ステロイドホルモンとペプチドホルモンの違いが要点です。
解説
プロゲステロンはステロイドホルモンであり、コレステロールから合成される脂溶性の物質です。脂溶性であるため細胞膜を自由に通過し、標的細胞の内部(細胞質や核内)にある受容体に結合します。ホルモンと受容体の複合体はDNAに作用して遺伝子の転写を調節し、特定の蛋白質の合成を通じて作用を現します。細胞の内部で作用が始まるという点が、他の三つとの決定的な違いであり、これが正答です。作用の発現までに時間がかかり、効果が長く続くのも特徴です。
プロラクチンは下垂体前葉から分泌される蛋白質ホルモンです。
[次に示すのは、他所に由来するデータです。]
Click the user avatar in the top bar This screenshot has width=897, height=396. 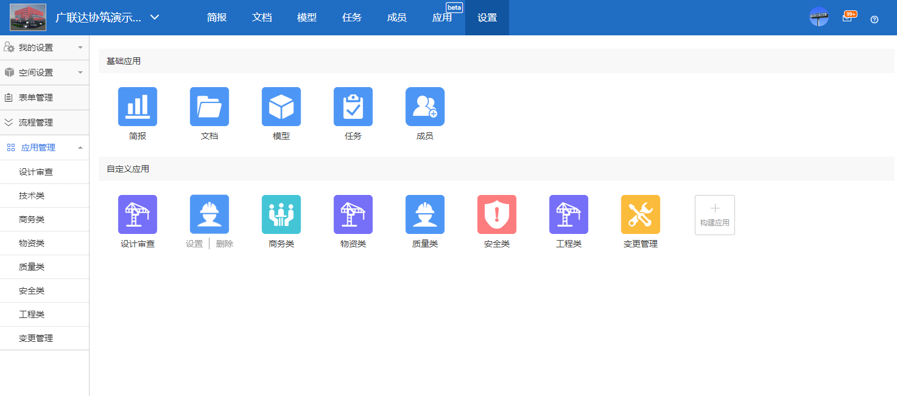point(819,16)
水溶性であるため細胞膜を通過できず、細胞膜表面の受容体に結合します。
黄体形成ホルモンも下垂体前葉から分泌される糖蛋白質ホルモンで、こちらも細胞膜表面の受容体に結合します。
オキシトシンは視床下部でつくられ下垂体後葉から放出されるペプチドホルモンで、同じく細胞膜表面の受容体に結合します。
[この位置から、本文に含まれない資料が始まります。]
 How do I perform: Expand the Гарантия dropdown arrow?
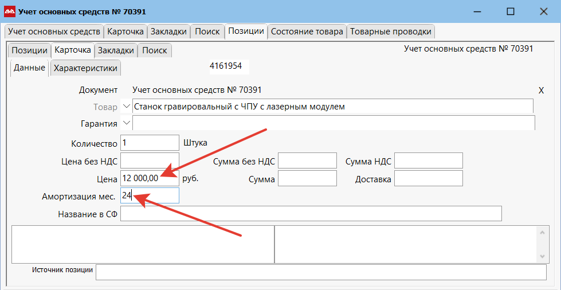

このように、水溶性のホルモンは細胞膜の受容体に、脂溶性のホルモン(ステロイドホルモンと甲状腺ホルモン)は細胞内の受容体に作用する、と整理します。
選択肢の確認
1.プロゲステロン
正しい。ステロイドホルモンであり、細胞膜を通過して細胞内の受容体に作用します。
2.プロラクチン
誤り。蛋白質ホルモンであり、細胞膜表面の受容体に結合します。
3.黄体形成ホルモン
誤り。糖蛋白質ホルモンであり、細胞膜表面の受容体に結合します。
4.オキシトシン
誤り。ペプチドホルモンであり、細胞膜表面の受容体に結合します。
覚えるポイント
- 脂溶性ホルモン(ステロイド、甲状腺ホルモン)=細胞膜を通過し、細胞内受容体に作用。遺伝子の転写を調節。
- 水溶性ホルモン(ペプチド、蛋白質、カテコールアミン)=細胞膜受容体に結合。
- ステロイドホルモン=副腎皮質ホルモンと性ホルモン。材料はコレステロール。
- 作用の発現=ステロイドは遅く持続的、ペプチドは速く一過性。